## [Required action 1]
List every proper noun that appears in the post on Covid art and autism, giving each one once.
## [Required action 2]
Return the passage from the post on Covid art and autism from "I didn’t realize" up to and including "develop into that.".

Covid ink drawings and paintings

I have been doing some oil paintings recently along with some ink drawings and Covid has infiltrated my brain.

I didn’t realize there was a prompt list for Inktober so I drew this instead.
It was very difficult to paint this artwork but it’s proved popular with viewers so far.
This was my first Covid inspired artwork
This is the second but you would have to be a Pokemon fan to realise that.

Autism origins?

I was thinking recently that the reasons autism has so many different facets that can be studied is that it needs to be triggered in the brain by an external force. There are lots of people who seem autistic but are not diagnosed. We all have different neurology but only some get problems during there lifetime. I think a certain type of brain is more prone to autism but without the environmental factors present it doesn’t develop into that.

I think childhood isolation in terms of living in remote communities or having a very insular family helps autism to develop sooner. Low emotional intelligence in your immediate environment means less social skills, less communication skills and therefore your forced to develop your intelligence in order to have something to do. This develops the ego and the arrogance that comes with a pure focus on your own development. The older you get, the less flexible you become and your habits become more and more ingrained until that is all you are, a series of fixed routines.

Autism can’t be detected at birth but as soon as there personality starts to develop and they can communicate it can be tested for. A lot of children are found in early childhood but those that have more subtle forms like myself take longer to be discovered. This constant seeking a solution to why your child is different creates problems in the child as they don’t think there is anything is wrong with them until they have internalised your issues. Then you have a much bigger problem on your hands as they believe what you are constantly telling them.

(Stored records)

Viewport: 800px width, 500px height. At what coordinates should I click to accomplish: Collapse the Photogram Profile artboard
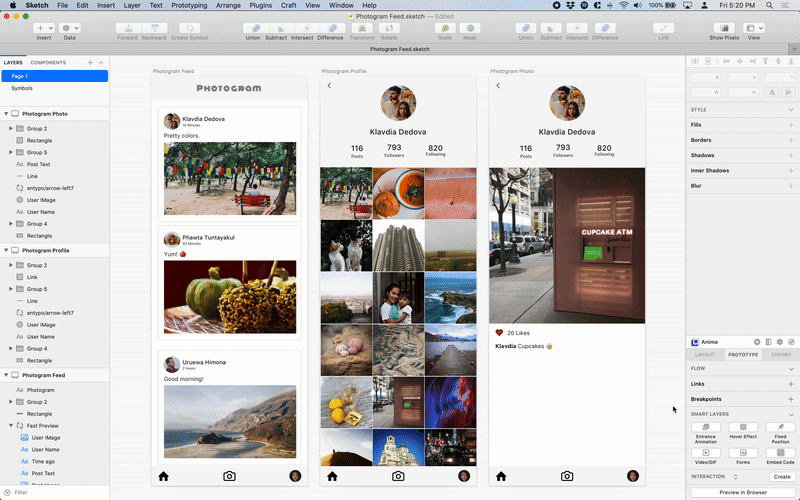(x=5, y=250)
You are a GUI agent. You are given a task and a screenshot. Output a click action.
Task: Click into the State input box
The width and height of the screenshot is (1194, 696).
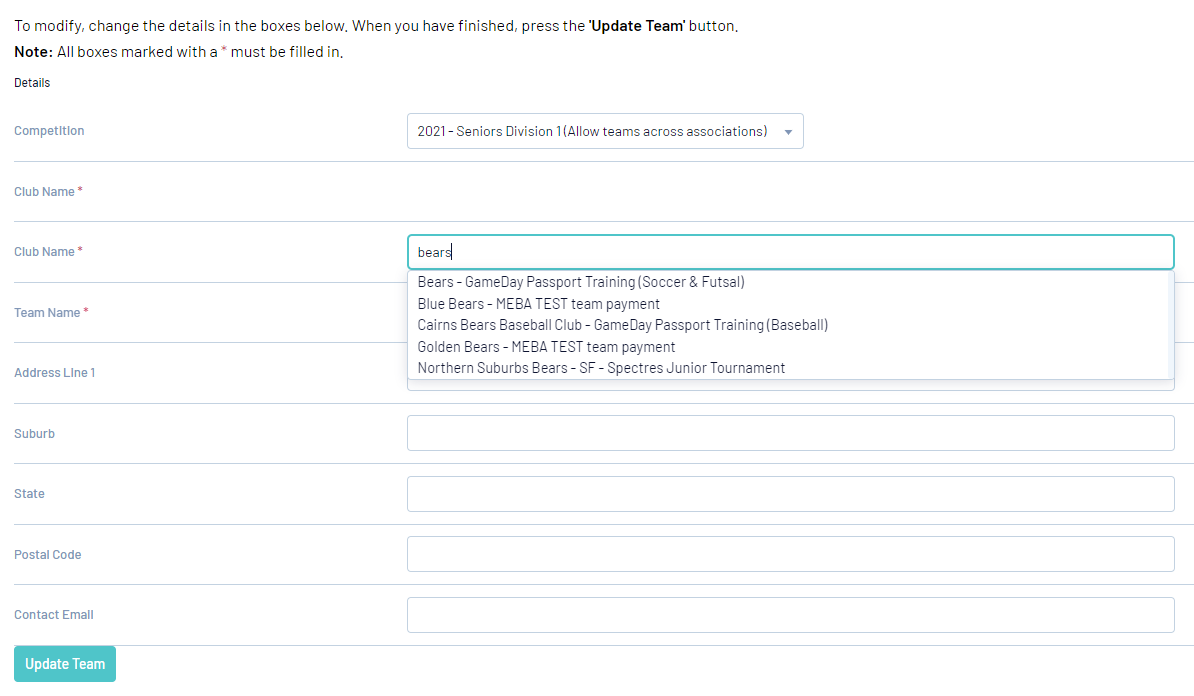[790, 494]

## [Expected output 1]
Covid, Inktober, Pokemon

## [Expected output 2]
I didn’t realize there was a prompt list for Inktober so I drew this instead.
It was very difficult to paint this artwork but it’s proved popular with viewers so far.
This was my first Covid inspired artwork
This is the second but you would have to be a Pokemon fan to realise that.

Autism origins?

I was thinking recently that the reasons autism has so many different facets that can be studied is that it needs to be triggered in the brain by an external force. There are lots of people who seem autistic but are not diagnosed. We all have different neurology but only some get problems during there lifetime. I think a certain type of brain is more prone to autism but without the environmental factors present it doesn’t develop into that.